Unmet Need
The CRISPR/Cas9 system is a revolutionary genome editing tool that has opened up new opportunities in biological research and disease treatments. However, prolonged activity of Cas9 endonuclease inside the cell could undermine the efficacy of this system as it increases the risk of deleterious side-effects, such as off-target editing, genotoxicity, and chromosomal translocations. Although approaches have been developed to deactivate Cas9 activity, these approaches require delivery of extrinsic molecules such as small molecule inhibitors, and researchers don’t have control over the duration and location of the deactivation. Precise spatiotemporal modulation over Cas9 deactivation is essential for enabling more precise genome editing with fewer unintended perturbations.
Technology Overview
Johns Hopkins researchers have developed a CRISPR/Cas9 system with a built-in off-switch such that Cas9 can be rapidly and irreversibly deactivated with high spatiotemporal precision. Their system significantly enhanced targeting specificity and exhibited uncompromised on-target activity in cells compared to the conventional system. Of note, their system deactivated Cas9 activity within seconds and with millimeter precision.
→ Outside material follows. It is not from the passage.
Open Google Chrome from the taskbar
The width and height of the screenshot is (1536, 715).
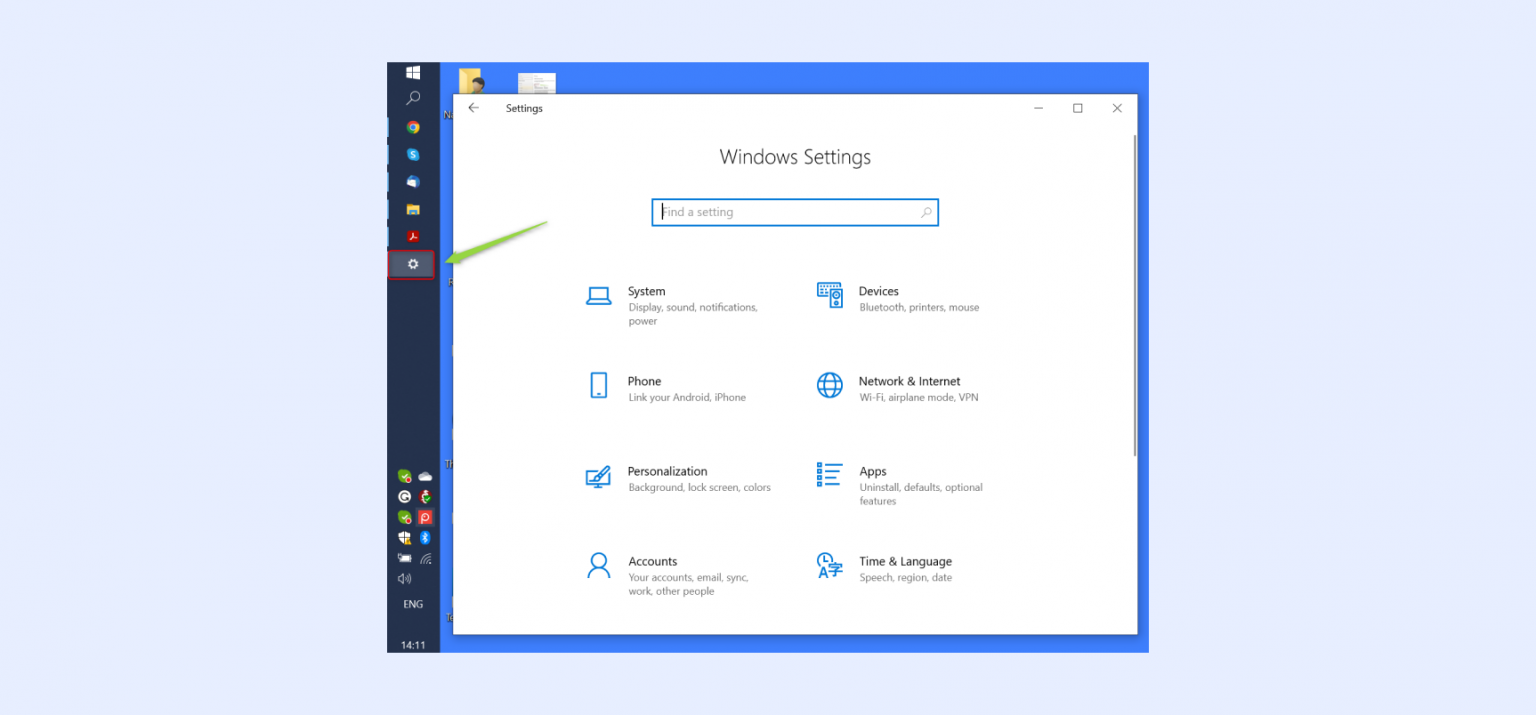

Furthermore, the inventors demonstrated that their platform displayed similar efficacy to single nucleotide base editors, another system that utilizes the Cas9 endonuclease.
Stage of Development
This technology is fully developed and validated for in vitro research applications. Further validation will be needed before use in therapeutic applications.
Publications
Zou RS, Marin-Gonzalez A, Liu Y, Liu HB, Shen L, Dveirin RK, Luo JXJ, Kalhor R, Ha T. Massively parallel genomic perturbations with multi-target CRISPR interrogates Cas9 activity and DNA repair at endogenous sites. Nat Cell Biol. 2022 Sep;24(9):1433-1444.